■ **WORK TASK**: This task calls for copying every line in the data below that contains the word "agent".

■ **RECORDS SUPPLIED**:

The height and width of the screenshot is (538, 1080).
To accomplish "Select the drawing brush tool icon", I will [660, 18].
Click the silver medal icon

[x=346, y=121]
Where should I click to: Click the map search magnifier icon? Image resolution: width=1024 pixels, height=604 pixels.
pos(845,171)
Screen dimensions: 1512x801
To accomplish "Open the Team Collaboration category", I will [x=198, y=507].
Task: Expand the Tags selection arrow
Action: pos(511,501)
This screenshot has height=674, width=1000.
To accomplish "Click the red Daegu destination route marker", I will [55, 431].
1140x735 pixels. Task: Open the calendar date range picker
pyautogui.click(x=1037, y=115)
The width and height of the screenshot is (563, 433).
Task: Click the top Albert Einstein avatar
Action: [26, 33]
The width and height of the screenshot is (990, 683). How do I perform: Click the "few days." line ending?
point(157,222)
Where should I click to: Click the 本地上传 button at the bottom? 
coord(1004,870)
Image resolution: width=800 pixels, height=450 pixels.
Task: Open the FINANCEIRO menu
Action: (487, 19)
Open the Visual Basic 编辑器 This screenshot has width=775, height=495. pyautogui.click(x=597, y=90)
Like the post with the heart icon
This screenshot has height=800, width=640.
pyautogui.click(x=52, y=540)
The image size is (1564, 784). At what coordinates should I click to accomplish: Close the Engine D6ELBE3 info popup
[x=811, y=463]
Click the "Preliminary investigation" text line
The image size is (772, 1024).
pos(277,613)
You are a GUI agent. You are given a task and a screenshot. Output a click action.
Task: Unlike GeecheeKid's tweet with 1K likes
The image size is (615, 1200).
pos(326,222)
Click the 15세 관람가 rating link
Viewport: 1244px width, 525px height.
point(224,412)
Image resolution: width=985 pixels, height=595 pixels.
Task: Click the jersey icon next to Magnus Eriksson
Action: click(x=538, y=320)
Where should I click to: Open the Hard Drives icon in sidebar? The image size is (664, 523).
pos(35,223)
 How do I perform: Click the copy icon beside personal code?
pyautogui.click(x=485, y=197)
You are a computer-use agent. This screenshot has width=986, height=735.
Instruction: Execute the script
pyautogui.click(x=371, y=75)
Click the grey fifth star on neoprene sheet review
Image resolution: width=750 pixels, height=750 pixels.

■ **REPLY TO THE TASK**:
You are a GUI agent. You are given a task and a screenshot. Output a click action.
You are a computer-use agent. This screenshot has width=986, height=735.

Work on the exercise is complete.